While increasing acceptance of alternative gender and sexual identities makes “Girl, Please!” possible, Odom points out that widespread discrimination still exists. “I had always assumed that taking the ‘look how cute Ellen is’ approach would eventually get the gender discourse into the mainstream and the hostility into the fringes,” she says. “But it’s becoming clear that waiting for that mythical tipping point is actually pretty damaging in the short-term.” She admits that “identity-based” shows risk being didactic or essentializing, yet she sees “Tomboy” as a tight community of six artists having a conversation about queerness.
The exhibition’s title recalls both the murkiness of gender identity and a lesbian stereotype. But one of its artists, Leeza Meksin, says “this show seemed to be an exception” to most identity-based exhibitions in that it avoids a homogeneous view of gayness, encompassing a wide range of tones and media. Only Kelli Connell makes her sexual orientation the centerpiece of her work, digitally transforming self-portraits (pictured) into photos of a lesbian couple. Dana DeGiulio marks the gallery walls from floor to ceiling with sweeping drips of thick black paint and primitive scribble drawings, challenging the stereotype of the bold male Abstract Expressionist painter à la Jackson Pollock. She calls the label of “tomboy” a “relief to take on,” though she might not have sought out the word on her own. Mary George took the label and ran with it, literally. She hosted an indoor 5K run at the exhibition’s opening and invited the crowd to join her in fashioning “natural” workout equipment from logs.

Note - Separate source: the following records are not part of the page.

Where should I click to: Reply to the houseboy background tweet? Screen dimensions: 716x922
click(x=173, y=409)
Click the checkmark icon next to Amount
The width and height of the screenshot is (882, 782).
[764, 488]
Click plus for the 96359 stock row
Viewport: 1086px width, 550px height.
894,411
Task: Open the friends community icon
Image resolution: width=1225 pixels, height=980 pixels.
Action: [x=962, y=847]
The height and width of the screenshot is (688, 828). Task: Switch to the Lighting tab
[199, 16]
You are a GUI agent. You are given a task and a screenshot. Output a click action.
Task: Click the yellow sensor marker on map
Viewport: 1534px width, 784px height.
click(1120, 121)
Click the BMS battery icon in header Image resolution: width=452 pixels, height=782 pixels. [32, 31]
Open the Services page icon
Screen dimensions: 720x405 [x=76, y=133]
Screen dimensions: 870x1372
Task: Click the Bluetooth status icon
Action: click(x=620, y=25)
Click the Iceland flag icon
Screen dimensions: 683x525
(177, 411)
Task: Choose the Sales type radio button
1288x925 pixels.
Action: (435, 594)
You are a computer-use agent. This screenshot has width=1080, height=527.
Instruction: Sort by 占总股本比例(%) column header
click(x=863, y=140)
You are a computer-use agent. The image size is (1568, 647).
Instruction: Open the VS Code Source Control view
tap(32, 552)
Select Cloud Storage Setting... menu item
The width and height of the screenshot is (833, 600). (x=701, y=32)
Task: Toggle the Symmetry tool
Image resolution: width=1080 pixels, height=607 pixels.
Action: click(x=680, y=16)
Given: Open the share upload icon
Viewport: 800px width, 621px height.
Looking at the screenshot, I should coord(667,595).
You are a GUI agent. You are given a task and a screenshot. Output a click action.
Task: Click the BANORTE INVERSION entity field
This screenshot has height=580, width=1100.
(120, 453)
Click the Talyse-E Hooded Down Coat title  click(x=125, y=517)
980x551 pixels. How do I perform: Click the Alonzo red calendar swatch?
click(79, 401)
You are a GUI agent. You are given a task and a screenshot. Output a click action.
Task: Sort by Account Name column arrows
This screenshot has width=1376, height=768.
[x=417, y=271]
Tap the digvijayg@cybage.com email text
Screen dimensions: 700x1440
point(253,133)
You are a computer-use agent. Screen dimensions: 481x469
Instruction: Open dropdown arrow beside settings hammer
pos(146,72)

The theme of “Tomboy” gives DeGiulio’s installation and George’s performance Cult of the Endorphine—inspired by the natural highs of exercise and metal music—queer subtexts we might not recognize in other circumstances. Both “Girl, Please!” and “Tomboy” are “relentless in pointing out that everyone participates in the construction of gender,” Odom says, “whether they are conscious of it or not.”
“Girl, Please!” is on view through December 23; “Tomboy” closes January 7.